(Pixel coordinate grounding data)
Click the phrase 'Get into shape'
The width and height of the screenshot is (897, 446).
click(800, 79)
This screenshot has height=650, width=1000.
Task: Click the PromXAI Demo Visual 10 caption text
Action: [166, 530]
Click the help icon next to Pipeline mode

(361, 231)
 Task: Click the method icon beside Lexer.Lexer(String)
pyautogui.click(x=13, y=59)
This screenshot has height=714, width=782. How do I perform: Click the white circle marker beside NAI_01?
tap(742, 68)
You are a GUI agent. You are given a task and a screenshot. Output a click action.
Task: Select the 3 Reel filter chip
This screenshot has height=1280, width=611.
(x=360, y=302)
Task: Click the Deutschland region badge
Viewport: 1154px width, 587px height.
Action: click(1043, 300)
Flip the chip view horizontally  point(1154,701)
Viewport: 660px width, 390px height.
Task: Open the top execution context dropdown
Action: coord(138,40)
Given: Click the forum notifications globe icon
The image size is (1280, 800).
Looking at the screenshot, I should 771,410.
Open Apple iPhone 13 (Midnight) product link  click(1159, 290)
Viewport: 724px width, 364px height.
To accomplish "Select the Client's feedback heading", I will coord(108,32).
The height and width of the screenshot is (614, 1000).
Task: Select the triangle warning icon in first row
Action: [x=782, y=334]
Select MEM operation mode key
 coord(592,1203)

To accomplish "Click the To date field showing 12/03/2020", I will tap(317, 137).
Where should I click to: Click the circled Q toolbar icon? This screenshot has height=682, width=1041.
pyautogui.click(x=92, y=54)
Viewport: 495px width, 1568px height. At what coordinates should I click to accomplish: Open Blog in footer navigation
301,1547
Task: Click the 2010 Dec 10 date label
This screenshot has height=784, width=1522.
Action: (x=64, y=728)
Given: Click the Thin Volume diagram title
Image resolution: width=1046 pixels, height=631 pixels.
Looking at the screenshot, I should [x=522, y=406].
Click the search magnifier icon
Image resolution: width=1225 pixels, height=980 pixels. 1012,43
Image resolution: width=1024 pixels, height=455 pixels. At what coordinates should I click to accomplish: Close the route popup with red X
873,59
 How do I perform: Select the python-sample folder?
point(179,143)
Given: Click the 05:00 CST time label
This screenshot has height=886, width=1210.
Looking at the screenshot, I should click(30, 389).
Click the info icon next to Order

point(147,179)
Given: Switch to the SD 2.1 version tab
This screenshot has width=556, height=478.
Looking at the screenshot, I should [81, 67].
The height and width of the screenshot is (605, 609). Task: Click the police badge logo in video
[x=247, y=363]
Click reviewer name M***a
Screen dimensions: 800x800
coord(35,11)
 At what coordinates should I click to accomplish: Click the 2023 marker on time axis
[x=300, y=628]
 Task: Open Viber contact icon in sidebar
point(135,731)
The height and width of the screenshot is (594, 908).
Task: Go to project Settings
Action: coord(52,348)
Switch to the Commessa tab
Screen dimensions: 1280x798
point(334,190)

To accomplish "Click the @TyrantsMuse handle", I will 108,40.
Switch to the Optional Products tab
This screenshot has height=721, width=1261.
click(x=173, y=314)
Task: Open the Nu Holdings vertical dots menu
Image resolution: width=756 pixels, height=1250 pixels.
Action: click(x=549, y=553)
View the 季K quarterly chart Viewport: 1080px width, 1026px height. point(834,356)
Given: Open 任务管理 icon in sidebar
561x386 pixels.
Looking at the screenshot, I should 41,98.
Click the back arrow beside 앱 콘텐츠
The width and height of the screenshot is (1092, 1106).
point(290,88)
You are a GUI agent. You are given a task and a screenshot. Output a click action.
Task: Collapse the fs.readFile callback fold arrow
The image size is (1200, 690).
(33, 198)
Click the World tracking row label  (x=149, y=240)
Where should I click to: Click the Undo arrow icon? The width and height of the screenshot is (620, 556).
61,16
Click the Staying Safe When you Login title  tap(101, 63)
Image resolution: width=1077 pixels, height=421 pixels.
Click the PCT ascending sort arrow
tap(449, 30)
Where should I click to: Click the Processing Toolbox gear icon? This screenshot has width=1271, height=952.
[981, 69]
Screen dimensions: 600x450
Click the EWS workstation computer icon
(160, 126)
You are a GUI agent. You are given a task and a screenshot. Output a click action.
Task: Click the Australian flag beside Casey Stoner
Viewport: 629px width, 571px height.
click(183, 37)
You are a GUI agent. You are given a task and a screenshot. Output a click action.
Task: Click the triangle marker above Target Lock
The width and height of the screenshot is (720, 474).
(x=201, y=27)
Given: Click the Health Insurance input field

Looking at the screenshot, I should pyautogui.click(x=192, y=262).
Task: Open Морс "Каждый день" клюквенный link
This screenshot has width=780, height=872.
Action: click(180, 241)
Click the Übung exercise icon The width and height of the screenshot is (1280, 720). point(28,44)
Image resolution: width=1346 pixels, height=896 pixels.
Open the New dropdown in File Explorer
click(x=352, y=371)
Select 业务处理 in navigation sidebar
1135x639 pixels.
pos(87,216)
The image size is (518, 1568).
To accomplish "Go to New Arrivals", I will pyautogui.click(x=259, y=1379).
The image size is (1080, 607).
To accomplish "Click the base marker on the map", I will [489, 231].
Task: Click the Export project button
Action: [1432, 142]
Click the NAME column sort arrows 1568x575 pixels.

__Exercise objective__
For this exercise, give every entry again exactly as it appears.

__Task solution__
Click the phrase 'Get into shape'
The width and height of the screenshot is (897, 446).
click(800, 79)
This screenshot has height=650, width=1000.
Task: Click the PromXAI Demo Visual 10 caption text
Action: [166, 530]
Click the help icon next to Pipeline mode

(361, 231)
 Task: Click the method icon beside Lexer.Lexer(String)
pyautogui.click(x=13, y=59)
This screenshot has height=714, width=782. How do I perform: Click the white circle marker beside NAI_01?
tap(742, 68)
You are a GUI agent. You are given a task and a screenshot. Output a click action.
Task: Select the 3 Reel filter chip
This screenshot has height=1280, width=611.
(x=360, y=302)
Task: Click the Deutschland region badge
Viewport: 1154px width, 587px height.
Action: click(1043, 300)
Flip the chip view horizontally  point(1154,701)
Viewport: 660px width, 390px height.
Task: Open the top execution context dropdown
Action: coord(138,40)
Given: Click the forum notifications globe icon
The image size is (1280, 800).
Looking at the screenshot, I should 771,410.
Open Apple iPhone 13 (Midnight) product link  click(1159, 290)
Viewport: 724px width, 364px height.
To accomplish "Select the Client's feedback heading", I will coord(108,32).
The height and width of the screenshot is (614, 1000).
Task: Select the triangle warning icon in first row
Action: [x=782, y=334]
Select MEM operation mode key
 coord(592,1203)

To accomplish "Click the To date field showing 12/03/2020", I will tap(317, 137).
Where should I click to: Click the circled Q toolbar icon? This screenshot has height=682, width=1041.
pyautogui.click(x=92, y=54)
Viewport: 495px width, 1568px height. At what coordinates should I click to accomplish: Open Blog in footer navigation
301,1547
Task: Click the 2010 Dec 10 date label
This screenshot has height=784, width=1522.
Action: (x=64, y=728)
Given: Click the Thin Volume diagram title
Image resolution: width=1046 pixels, height=631 pixels.
Looking at the screenshot, I should [x=522, y=406].
Click the search magnifier icon
Image resolution: width=1225 pixels, height=980 pixels. 1012,43
Image resolution: width=1024 pixels, height=455 pixels. At what coordinates should I click to accomplish: Close the route popup with red X
873,59
 How do I perform: Select the python-sample folder?
point(179,143)
Given: Click the 05:00 CST time label
This screenshot has height=886, width=1210.
Looking at the screenshot, I should click(30, 389).
Click the info icon next to Order

point(147,179)
Given: Switch to the SD 2.1 version tab
This screenshot has width=556, height=478.
Looking at the screenshot, I should [81, 67].
The height and width of the screenshot is (605, 609). Task: Click the police badge logo in video
[x=247, y=363]
Click reviewer name M***a
Screen dimensions: 800x800
coord(35,11)
 At what coordinates should I click to accomplish: Click the 2023 marker on time axis
[x=300, y=628]
 Task: Open Viber contact icon in sidebar
point(135,731)
The height and width of the screenshot is (594, 908).
Task: Go to project Settings
Action: coord(52,348)
Switch to the Commessa tab
Screen dimensions: 1280x798
point(334,190)

To accomplish "Click the @TyrantsMuse handle", I will 108,40.
Switch to the Optional Products tab
This screenshot has height=721, width=1261.
click(x=173, y=314)
Task: Open the Nu Holdings vertical dots menu
Image resolution: width=756 pixels, height=1250 pixels.
Action: click(x=549, y=553)
View the 季K quarterly chart Viewport: 1080px width, 1026px height. point(834,356)
Given: Open 任务管理 icon in sidebar
561x386 pixels.
Looking at the screenshot, I should 41,98.
Click the back arrow beside 앱 콘텐츠
The width and height of the screenshot is (1092, 1106).
point(290,88)
You are a GUI agent. You are given a task and a screenshot. Output a click action.
Task: Collapse the fs.readFile callback fold arrow
The image size is (1200, 690).
(33, 198)
Click the World tracking row label  (x=149, y=240)
Where should I click to: Click the Undo arrow icon? The width and height of the screenshot is (620, 556).
61,16
Click the Staying Safe When you Login title  tap(101, 63)
Image resolution: width=1077 pixels, height=421 pixels.
Click the PCT ascending sort arrow
tap(449, 30)
Where should I click to: Click the Processing Toolbox gear icon? This screenshot has width=1271, height=952.
[981, 69]
Screen dimensions: 600x450
Click the EWS workstation computer icon
(160, 126)
You are a GUI agent. You are given a task and a screenshot. Output a click action.
Task: Click the Australian flag beside Casey Stoner
Viewport: 629px width, 571px height.
click(183, 37)
You are a GUI agent. You are given a task and a screenshot. Output a click action.
Task: Click the triangle marker above Target Lock
The width and height of the screenshot is (720, 474).
(x=201, y=27)
Given: Click the Health Insurance input field

Looking at the screenshot, I should pyautogui.click(x=192, y=262).
Task: Open Морс "Каждый день" клюквенный link
This screenshot has width=780, height=872.
Action: click(180, 241)
Click the Übung exercise icon The width and height of the screenshot is (1280, 720). point(28,44)
Image resolution: width=1346 pixels, height=896 pixels.
Open the New dropdown in File Explorer
click(x=352, y=371)
Select 业务处理 in navigation sidebar
1135x639 pixels.
pos(87,216)
The image size is (518, 1568).
To accomplish "Go to New Arrivals", I will pyautogui.click(x=259, y=1379).
The image size is (1080, 607).
To accomplish "Click the base marker on the map", I will [489, 231].
Task: Click the Export project button
Action: [1432, 142]
Click the NAME column sort arrows 1568x575 pixels.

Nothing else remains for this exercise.